Yes, and CatMINT. I have a plant that's about 4x4' this year and is LOADED with honeybees and native pollinators all day long. Good stuff, those Cat-plants.


----------



## mountainmanbob

Catnip, that's nice to know. The Mountainlady went and bought some plants the other day just for our bees. She bought honey suckle, culpea and something else. If it makes her and the bees happy, then I'm happy.

A lot of joy shared with our new hive here.

Mountainman


----------



## BeeBop

Yes, our catnip is blooming now also. Many many bees!


----------



## aunt betty

There is catnip growing all over one of my bee yards and I can testify that they work it over daily.


----------



## suziebees

Yes, at least around here (denver) my catnip has been nonstop blooming all summer.
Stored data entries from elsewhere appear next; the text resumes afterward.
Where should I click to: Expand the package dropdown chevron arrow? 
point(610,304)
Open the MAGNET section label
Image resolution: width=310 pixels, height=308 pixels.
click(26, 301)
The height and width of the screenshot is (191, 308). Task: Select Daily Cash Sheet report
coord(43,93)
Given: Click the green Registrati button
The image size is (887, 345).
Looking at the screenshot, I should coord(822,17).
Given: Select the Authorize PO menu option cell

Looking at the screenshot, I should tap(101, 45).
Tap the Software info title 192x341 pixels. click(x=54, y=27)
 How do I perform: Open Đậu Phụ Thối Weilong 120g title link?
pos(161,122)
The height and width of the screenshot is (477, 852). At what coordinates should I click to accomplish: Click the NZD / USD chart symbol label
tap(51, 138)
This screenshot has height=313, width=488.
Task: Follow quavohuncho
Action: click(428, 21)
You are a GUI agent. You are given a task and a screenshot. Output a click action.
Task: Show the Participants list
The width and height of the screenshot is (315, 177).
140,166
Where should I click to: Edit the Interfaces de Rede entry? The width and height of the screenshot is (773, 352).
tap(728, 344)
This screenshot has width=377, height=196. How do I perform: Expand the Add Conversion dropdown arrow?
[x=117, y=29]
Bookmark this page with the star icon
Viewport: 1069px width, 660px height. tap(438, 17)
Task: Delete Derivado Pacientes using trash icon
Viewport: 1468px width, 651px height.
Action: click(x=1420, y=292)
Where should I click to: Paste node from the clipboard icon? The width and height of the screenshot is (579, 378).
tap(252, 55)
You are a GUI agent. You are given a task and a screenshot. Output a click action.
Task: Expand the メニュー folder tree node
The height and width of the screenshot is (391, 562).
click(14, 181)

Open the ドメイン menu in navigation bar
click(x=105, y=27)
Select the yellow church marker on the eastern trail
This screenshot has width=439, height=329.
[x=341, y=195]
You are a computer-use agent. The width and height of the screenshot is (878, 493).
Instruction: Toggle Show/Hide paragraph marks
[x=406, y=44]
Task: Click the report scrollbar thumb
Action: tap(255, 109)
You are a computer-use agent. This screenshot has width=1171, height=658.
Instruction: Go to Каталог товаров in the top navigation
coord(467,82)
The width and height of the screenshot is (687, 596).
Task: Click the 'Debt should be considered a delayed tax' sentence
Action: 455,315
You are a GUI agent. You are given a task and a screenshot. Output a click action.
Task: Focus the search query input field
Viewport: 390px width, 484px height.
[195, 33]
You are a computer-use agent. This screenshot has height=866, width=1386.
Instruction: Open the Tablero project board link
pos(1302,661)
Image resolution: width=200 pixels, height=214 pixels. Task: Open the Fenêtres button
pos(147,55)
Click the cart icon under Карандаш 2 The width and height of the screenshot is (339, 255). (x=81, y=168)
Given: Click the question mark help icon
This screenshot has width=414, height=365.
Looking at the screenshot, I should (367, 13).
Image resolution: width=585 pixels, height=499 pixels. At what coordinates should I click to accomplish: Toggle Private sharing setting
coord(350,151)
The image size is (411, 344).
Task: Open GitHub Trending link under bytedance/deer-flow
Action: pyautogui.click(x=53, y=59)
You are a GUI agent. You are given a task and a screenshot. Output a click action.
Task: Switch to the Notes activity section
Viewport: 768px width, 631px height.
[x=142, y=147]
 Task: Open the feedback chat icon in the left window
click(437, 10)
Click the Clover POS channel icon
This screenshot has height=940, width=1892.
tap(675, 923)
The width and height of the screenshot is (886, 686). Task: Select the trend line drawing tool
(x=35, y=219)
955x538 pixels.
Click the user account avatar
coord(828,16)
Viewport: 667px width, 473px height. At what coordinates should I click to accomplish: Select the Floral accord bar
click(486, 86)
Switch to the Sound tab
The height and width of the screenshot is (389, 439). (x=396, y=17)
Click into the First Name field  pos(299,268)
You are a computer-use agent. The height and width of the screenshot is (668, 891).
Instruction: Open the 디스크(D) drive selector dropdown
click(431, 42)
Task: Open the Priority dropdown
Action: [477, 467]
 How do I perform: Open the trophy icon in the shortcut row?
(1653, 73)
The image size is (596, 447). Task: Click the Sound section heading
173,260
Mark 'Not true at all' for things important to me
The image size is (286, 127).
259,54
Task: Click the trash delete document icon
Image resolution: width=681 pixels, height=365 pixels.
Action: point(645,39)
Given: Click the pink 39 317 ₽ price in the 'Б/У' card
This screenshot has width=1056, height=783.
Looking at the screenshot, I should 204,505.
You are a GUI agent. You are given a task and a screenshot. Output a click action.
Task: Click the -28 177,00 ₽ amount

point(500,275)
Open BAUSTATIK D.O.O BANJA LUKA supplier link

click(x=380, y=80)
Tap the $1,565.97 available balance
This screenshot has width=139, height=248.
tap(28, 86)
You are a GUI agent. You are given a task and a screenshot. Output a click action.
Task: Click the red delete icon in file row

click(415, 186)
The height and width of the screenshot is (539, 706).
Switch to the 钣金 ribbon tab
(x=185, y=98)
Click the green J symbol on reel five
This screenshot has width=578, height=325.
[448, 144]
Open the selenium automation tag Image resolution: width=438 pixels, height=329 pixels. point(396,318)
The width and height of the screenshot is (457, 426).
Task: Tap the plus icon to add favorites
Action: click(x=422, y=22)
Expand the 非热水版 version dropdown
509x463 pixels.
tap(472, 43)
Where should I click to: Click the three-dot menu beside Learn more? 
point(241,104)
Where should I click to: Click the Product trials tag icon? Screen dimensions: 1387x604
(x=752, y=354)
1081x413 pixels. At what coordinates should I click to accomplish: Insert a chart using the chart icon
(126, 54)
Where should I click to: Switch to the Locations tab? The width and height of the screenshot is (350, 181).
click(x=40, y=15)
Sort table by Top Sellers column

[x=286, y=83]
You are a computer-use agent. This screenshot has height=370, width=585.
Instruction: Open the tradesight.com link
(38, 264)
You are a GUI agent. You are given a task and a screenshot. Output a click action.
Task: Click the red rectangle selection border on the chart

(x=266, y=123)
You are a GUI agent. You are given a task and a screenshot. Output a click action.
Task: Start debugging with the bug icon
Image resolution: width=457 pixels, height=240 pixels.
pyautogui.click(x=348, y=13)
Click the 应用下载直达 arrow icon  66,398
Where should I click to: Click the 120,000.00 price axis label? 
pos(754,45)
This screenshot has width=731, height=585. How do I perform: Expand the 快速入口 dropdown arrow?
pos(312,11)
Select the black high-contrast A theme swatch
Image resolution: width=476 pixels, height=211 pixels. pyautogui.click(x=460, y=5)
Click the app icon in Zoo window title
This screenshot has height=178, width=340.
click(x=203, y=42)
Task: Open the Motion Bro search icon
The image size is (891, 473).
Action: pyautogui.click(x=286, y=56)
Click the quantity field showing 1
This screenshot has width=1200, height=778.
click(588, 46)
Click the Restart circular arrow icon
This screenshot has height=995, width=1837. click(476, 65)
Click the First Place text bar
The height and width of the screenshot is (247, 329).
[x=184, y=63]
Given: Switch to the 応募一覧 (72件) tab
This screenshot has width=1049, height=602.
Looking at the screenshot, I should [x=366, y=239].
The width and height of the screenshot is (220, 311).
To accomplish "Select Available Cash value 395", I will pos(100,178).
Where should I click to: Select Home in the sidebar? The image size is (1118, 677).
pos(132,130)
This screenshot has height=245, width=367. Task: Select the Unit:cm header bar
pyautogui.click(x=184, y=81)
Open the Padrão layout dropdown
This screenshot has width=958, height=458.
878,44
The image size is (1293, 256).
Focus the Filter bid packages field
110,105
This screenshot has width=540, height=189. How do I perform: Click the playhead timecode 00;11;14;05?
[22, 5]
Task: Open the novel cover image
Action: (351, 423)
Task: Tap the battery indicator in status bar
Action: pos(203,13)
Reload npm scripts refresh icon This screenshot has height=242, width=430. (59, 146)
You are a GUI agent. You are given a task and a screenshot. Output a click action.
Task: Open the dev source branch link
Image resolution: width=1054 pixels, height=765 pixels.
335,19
It's my biggest recommend to anyone who wants to make their yard bee-friendly.


----------



## beepro

We have feral cats in our yard year round.
I guess the cats like the catnip or catmint too?
Will the cats ruin my plants if I grow them in my yard for the bees?
This is my concern all along that the cats might make some damage to these plants. Any
problem with the cats in your cat-plants patch? Maybe I should just fence them in, huh.


----------



## BeeBop

Once the plants get well established they should be fine but small plants will often get trampled and rolled on and grazed by the cats until they're gone.
One place I lived I grew a small patch for my cats but the neighborhood cats destroyed it my first 2 attempts. I finally built some 5 sided boxes about a foot cube made out of a very heavy 1/2" mesh screen. The screen box was put over the the plants so the cats couldn't trample them to death, but once the 'nip got big enough to grow out of the box then the cats could have their way with it.

If you have a lot of cats around you'll probably need to fence or protect it until it's big enough.
Where I live now my catnip goes unmolested because the only outdoor cats around here are cougar and bobcat. meow.


----------



## beepro

Yes, a heavy duty stock fence will do until
they grow bigger. Have plenty of those around in my
yard. Thanks much.


----------